- Location of Clover Township, within Hubbard County, Minnesota
- Coordinates: 47°6′13″N 95°7′49″W﻿ / ﻿47.10361°N 95.13028°W
- Country: United States
- State: Minnesota
- County: Hubbard

Area
- • Total: 35.6 sq mi (92.3 km^{2})
- • Land: 33.8 sq mi (87.5 km^{2})
- • Water: 1.9 sq mi (4.8 km^{2})
- Elevation: 1,539 ft (469 m)

Population (2020)
- • Total: 125
- • Density: 3.70/sq mi (1.43/km^{2})
- Time zone: UTC-6 (Central (CST))
- • Summer (DST): UTC-5 (CDT)
- FIPS code: 27-12232
- GNIS feature ID: 0663835

= Clover Township, Hubbard County, Minnesota =

Clover Township is a township in Hubbard County, Minnesota, United States. The population was 125 at the 2020 census.

Clover Township was named for the white clover growing within its borders.

==Geography==
According to the United States Census Bureau, the township has a total area of 35.6 sqmi, of which 33.8 sqmi is land and 1.8 sqmi (5.16%) is water.

==Demographics==
As of the census of 2000, there were 134 people, 61 households, and 43 families residing in the township.

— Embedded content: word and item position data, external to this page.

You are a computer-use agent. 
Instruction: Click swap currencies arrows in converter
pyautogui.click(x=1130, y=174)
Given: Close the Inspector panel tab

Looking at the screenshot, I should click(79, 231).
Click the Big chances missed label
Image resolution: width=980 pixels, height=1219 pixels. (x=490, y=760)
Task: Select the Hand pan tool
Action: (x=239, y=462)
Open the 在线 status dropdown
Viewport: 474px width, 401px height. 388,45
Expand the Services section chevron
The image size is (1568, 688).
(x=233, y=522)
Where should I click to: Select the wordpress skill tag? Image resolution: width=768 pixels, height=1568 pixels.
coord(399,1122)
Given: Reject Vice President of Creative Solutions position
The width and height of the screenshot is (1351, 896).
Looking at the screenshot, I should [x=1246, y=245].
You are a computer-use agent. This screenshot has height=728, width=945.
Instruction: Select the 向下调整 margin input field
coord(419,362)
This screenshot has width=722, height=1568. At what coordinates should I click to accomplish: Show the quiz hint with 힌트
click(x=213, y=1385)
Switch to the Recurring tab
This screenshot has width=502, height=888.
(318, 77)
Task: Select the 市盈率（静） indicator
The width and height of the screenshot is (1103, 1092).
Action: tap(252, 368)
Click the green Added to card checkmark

The population density was 4.0 PD/sqmi. There were 138 housing units at an average density of 4.1 /sqmi. The racial makeup of the township was 100.00% White.

There were 61 households, out of which 21.3% had children under the age of 18 living with them, 60.7% were married couples living together, 4.9% had a female householder with no husband present, and 29.5% were non-families. 24.6% of all households were made up of individuals, and 13.1% had someone living alone who was 65 years of age or older. The average household size was 2.20 and the average family size was 2.60.

In the township the population was spread out, with 15.7% under the age of 18, 9.0% from 18 to 24, 13.4% from 25 to 44, 35.8% from 45 to 64, and 26.1% who were 65 years of age or older. The median age was 52 years. For every 100 females, there were 109.4 males. For every 100 females age 18 and over, there were 105.5 males.

The median income for a household in the township was $32,500, and the median income for a family was $43,750. Males had a median income of $27,500 versus $20,625 for females. The per capita income for the township was $17,723. There were 7.1% of families and 5.8% of the population living below the poverty line, including no under eighteens and 14.3% of those over 64.